= Sven Axel Tullberg =

Swedish botanist, palaeontologist and geologist

Sven Axel Theodore Tullberg (27 February 1852 – 15 December 1886) was a Swedish botanist, palaeontologist and geologist. The subgenus Svenax derived its name from a contraction of Sven Axel, the given names of Tullberg.

==Biography==
Tullberg was born at Landskrona in Skåne County, Sweden. Tullberg studied geology at Lund University from 1871 and became a professor in 1880. He worked as an assistant geologist from 1879 and as geologist and palaeontologist at the Geological Survey of Sweden from 1881. Initially, he focused on botanical subjects including the genus Ranunculus and published Öfversigt af de skandinaviska arterna af slägtet Ranunculus (1873). Together with J. Eriksson, he contributed to the Skåne flora in Bidrag till Skånes flora (1873) and wrote about the genus Primula in Om några på Möen förekommande Primulaformer (1876).

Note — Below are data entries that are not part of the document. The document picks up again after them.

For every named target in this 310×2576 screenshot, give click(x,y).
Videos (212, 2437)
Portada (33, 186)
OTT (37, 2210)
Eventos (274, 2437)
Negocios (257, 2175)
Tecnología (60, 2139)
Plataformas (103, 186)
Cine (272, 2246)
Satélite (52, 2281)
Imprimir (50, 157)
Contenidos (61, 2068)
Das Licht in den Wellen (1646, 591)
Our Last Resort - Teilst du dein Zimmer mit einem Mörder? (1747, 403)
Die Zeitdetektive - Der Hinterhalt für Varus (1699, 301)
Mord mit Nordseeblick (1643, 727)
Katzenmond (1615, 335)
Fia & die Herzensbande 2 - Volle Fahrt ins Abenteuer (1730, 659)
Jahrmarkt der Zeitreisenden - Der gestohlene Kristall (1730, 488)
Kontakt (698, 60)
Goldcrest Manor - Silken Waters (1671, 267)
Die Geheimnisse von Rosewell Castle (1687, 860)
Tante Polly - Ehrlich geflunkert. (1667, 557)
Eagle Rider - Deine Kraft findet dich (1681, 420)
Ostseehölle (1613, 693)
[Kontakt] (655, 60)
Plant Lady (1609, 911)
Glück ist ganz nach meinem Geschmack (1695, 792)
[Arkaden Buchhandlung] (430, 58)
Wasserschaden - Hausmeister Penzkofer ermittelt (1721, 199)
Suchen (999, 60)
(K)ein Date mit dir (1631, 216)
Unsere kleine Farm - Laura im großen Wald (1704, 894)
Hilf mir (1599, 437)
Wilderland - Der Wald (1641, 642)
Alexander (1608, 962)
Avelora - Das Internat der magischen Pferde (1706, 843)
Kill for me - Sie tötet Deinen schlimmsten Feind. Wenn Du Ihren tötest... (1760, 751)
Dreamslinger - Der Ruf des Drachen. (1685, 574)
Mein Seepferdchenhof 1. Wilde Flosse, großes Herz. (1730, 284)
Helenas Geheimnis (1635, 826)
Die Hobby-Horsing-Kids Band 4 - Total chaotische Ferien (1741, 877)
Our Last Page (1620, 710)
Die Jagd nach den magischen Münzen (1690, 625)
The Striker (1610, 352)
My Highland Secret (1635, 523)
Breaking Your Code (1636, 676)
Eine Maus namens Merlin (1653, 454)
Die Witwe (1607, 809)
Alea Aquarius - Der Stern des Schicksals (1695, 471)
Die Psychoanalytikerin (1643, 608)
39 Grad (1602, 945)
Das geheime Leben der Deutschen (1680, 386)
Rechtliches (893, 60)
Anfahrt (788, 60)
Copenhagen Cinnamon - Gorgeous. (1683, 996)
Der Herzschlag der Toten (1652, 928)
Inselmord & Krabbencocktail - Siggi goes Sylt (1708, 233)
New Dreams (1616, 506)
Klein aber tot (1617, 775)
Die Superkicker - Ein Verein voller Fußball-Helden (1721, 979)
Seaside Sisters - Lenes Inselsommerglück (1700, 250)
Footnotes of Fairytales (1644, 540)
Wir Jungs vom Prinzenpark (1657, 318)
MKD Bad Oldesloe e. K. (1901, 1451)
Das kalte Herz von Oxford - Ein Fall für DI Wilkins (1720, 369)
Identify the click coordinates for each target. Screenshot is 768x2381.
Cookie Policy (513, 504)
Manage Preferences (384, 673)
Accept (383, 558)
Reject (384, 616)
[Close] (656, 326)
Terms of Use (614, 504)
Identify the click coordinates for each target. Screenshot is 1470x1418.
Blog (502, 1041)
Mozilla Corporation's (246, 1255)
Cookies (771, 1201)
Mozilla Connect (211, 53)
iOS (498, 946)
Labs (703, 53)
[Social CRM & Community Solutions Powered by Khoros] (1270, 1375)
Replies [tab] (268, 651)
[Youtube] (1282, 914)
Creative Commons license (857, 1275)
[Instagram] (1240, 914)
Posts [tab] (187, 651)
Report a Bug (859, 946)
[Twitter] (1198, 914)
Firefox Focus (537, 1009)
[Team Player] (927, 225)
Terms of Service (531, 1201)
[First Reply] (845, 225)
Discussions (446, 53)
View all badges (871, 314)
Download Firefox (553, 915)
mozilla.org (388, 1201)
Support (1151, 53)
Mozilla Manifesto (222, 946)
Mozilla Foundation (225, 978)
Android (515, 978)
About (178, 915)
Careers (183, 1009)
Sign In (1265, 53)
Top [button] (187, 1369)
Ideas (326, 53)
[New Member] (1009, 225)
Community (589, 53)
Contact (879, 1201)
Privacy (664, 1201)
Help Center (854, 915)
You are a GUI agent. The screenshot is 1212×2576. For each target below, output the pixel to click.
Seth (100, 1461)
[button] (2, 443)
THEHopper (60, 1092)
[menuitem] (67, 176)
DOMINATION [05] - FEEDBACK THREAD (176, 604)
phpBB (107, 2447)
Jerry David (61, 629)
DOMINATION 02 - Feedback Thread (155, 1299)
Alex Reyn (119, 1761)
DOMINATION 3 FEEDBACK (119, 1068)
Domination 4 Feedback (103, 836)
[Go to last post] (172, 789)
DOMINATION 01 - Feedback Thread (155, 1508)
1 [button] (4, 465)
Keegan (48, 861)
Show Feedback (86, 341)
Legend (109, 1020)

Then he focused on palaeontology and geology, especially the Silurian deposits in Skåne. His first palaeontological work was about the species of the genus Agnostus near Andrarum. Later he studied graptolites from both paleontological and stratigraphic perspective.

==Selected works==
Publications included: "Some Didymograplus Species in Lower Graptolite Crime at Kivik's Esperöd" (1880), "Trenne New Graptolisms" (1880), "On The Graptolites Described by Hisinger and the Older Swedish Authors" (1882), "Skåne's Graptolites: I. General overcrowding of the Silurian foundations in Skåne etc. " (1882), "II. Graptolite faunas in the Cordiolaskiffern and Cyrtograptusskiffrarna" (1883) and the "Schichtfolge des Silur in Schonen" in Zeitschrift der Deutschen geologischen Gesellschaft '35' (1883). Other works of stratigraphic and palaeontological content describe the layeredness in Cambodia and Silure at Rostanga (1880) and reports of geological tours on Öland (1882). He further described the fossils of the Jurassic collected by Adolf Erik Nordenskiöld on Nova Zembla in "Über Versteinerangen aus den Aucellschichten Noraja Zemljas" (1881), describing marine molluscs from the Hörs sandstone and depicting the geological charts (with Gustaf Linnarsson).